[DATA EXTRACTS — start]

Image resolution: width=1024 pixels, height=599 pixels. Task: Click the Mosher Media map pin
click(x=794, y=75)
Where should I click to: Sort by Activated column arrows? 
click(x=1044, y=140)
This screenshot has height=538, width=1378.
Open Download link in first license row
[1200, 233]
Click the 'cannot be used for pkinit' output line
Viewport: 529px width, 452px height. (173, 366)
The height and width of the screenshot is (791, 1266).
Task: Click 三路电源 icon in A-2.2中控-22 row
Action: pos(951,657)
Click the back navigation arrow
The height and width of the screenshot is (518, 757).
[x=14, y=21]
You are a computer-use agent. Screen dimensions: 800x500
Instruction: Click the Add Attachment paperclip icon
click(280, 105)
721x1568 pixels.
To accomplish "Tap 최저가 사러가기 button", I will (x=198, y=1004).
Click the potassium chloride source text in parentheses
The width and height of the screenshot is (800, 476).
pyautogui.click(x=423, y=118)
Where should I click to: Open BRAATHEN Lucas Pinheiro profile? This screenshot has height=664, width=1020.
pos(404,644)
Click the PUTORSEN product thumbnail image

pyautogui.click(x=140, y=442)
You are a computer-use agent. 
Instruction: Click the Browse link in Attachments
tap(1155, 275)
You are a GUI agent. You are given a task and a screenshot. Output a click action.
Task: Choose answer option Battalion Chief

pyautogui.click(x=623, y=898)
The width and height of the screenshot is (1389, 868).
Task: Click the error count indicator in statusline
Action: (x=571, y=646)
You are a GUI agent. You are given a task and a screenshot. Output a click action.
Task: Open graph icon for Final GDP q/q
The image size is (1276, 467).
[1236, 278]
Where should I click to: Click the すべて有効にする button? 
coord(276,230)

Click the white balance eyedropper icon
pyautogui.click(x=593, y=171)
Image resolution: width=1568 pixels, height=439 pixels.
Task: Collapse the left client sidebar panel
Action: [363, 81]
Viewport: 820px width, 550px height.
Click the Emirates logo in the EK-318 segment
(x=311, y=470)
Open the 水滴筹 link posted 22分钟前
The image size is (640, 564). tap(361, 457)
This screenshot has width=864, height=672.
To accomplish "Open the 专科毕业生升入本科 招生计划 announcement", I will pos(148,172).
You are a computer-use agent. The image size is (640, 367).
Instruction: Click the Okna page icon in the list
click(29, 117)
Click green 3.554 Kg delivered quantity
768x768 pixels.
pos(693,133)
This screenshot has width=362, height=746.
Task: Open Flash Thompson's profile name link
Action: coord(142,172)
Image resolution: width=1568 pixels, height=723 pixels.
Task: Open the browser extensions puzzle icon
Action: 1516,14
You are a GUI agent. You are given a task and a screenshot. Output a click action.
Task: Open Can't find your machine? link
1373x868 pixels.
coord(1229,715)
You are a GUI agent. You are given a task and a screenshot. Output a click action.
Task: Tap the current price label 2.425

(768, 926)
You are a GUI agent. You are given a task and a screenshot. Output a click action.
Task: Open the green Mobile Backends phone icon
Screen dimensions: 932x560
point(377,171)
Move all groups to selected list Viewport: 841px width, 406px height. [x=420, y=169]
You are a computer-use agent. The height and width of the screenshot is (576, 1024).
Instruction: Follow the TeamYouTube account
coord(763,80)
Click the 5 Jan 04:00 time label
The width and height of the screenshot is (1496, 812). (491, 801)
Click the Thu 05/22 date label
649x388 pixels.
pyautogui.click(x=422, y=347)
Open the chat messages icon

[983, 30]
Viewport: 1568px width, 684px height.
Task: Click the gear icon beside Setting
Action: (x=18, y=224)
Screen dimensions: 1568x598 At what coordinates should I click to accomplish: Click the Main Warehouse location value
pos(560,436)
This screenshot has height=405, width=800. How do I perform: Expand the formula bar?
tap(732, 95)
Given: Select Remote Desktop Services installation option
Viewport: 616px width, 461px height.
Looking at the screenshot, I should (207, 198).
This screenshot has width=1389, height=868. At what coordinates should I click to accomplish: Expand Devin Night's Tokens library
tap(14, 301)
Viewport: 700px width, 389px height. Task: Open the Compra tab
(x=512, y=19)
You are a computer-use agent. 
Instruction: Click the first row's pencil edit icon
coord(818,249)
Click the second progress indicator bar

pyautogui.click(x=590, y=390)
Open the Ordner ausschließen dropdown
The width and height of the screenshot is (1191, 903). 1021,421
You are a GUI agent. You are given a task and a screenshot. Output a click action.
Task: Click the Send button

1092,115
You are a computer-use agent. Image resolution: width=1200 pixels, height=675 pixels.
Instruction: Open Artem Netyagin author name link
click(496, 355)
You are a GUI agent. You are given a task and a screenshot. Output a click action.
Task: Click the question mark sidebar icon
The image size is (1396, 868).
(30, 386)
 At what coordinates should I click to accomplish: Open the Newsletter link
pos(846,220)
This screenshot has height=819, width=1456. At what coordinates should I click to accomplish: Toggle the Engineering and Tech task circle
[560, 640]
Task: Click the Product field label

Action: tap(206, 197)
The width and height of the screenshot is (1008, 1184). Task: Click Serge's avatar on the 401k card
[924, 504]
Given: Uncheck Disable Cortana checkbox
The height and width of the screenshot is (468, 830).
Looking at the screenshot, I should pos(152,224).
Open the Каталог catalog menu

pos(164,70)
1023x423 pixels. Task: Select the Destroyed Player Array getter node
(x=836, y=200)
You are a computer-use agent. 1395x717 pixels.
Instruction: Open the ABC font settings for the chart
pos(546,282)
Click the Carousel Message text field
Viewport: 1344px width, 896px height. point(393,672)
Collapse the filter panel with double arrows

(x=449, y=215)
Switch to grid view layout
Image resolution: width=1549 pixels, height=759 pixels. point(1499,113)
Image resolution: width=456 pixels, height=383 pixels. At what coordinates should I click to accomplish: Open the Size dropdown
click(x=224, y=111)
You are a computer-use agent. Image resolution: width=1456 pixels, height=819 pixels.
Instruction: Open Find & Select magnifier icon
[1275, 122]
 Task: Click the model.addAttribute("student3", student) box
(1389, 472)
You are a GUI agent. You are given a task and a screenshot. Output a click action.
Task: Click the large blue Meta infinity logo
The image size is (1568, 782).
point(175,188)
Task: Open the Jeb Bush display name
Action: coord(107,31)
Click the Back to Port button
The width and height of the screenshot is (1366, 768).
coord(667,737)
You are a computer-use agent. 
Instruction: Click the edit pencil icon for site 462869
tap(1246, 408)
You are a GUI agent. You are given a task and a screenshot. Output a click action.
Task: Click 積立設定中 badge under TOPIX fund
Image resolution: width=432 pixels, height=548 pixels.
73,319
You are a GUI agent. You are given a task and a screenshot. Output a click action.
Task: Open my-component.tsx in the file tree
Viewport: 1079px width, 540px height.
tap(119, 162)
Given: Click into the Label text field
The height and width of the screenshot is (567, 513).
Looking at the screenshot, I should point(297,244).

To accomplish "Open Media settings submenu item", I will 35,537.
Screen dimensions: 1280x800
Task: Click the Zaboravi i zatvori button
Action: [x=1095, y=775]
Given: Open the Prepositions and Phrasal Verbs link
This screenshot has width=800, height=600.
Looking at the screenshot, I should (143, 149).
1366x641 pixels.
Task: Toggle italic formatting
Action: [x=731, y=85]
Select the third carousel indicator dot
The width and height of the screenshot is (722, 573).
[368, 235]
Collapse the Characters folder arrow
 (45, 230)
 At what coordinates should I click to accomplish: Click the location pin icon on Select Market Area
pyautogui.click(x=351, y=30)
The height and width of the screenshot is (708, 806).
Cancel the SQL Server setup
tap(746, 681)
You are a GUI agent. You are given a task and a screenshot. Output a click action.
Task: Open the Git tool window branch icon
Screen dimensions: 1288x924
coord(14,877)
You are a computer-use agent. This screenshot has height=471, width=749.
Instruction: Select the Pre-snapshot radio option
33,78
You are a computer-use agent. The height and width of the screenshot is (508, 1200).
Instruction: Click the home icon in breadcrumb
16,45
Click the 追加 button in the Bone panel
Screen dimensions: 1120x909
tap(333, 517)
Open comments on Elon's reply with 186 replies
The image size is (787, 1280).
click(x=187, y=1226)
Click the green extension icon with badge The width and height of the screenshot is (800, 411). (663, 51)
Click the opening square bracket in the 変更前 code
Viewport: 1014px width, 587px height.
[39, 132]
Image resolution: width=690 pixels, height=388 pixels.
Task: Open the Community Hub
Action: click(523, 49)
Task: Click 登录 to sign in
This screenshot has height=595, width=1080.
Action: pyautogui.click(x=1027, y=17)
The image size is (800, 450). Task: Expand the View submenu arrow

[DATA EXTRACTS — finish]

## EXERCISE GOAL
Take every line above that includes "computer" and list it.

## EXERCISE ANSWER
You are a computer-use agent. Screen dimensions: 800x500
You are a computer-use agent. 
You are a computer-use agent. The image size is (640, 367).
You are a computer-use agent. The height and width of the screenshot is (576, 1024).
You are a computer-use agent. 
You are a computer-use agent. Image resolution: width=1200 pixels, height=675 pixels.
You are a computer-use agent. 1395x717 pixels.
You are a computer-use agent. Image resolution: width=1456 pixels, height=819 pixels.
You are a computer-use agent. 
You are a computer-use agent. This screenshot has height=471, width=749.
You are a computer-use agent. The height and width of the screenshot is (508, 1200).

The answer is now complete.